Add PoC of gritql integration #12

transitive-bullshit · 2024-04-14T19:02:50Z

https://github.com/getgrit/gritql - GritQL is a query language for searching, linting, and modifying code.
- it's an OSS project made by the awesome folks over at https://www.grit.io which I think is very complementary to gptlint 😊

This PR adds an optional dependency on the Rust-based grit binary via the @getgrit/launcher npm package.

Goals of adding gritql:

enable file-scoped rules to optionally specify gritql patterns to extract more focused source code context for the LLM-based linter to work with
increase the accuracy of the linter by focusing the source context
increase the speed of the linter by passing less context
reduce the cost of the linter by passing less context
gritql wraps tree-sitter and a bunch of tree-sitter wasm grammers, which are generally a pain to deal with (see my exploration here for more details and alternatives), so one potential upside of using gritql is that it will make cross-language and multi-file-context support a lot easier vs using tree-sitter directly
gritql also natively supports specifying before & after code transforms in their pattern syntax via the => operator. when we do end up tackling autofix, this could be a useful, more deterministic tool to augment LLM-based code editing for many built-in rules

Most of these goals still need to be quantified and tested in real-world repos as well as our evals before we consider merging. I'm not sure if we'll include this in the MVP with our goal of launching next week, but given how large of an impact this could potentially have, I was excited to explore this direction to understand viability and quantify the potential impact.

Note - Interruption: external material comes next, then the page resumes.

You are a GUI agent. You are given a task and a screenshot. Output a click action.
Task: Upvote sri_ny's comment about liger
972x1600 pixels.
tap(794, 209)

See also honeycombio/gritql#214. If we end up adopting this approach, we'll likely want to use a more generally compatible solution as opposed to running grit as a subprocess, but this would be good enough for the purposes of this PoC for now.

vercel · 2024-04-14T19:02:57Z

The latest updates on your projects. Learn more about Vercel for Git ↗︎

Name	Status	Preview	Updated (UTC)
gptlint	✅ Ready (Inspect)	Visit Preview	Apr 16, 2024 0:56am

… are not accurate enough yet

transitive-bullshit · 2024-04-15T04:37:42Z

OpenAI before & after tests

All results without grit were run with the --no-grit flag. I tried running the same tests with Anthropic Claude 3 Haiku & Opus, but ran into a lot of random Cloudflare 524 errors which corrupted the results.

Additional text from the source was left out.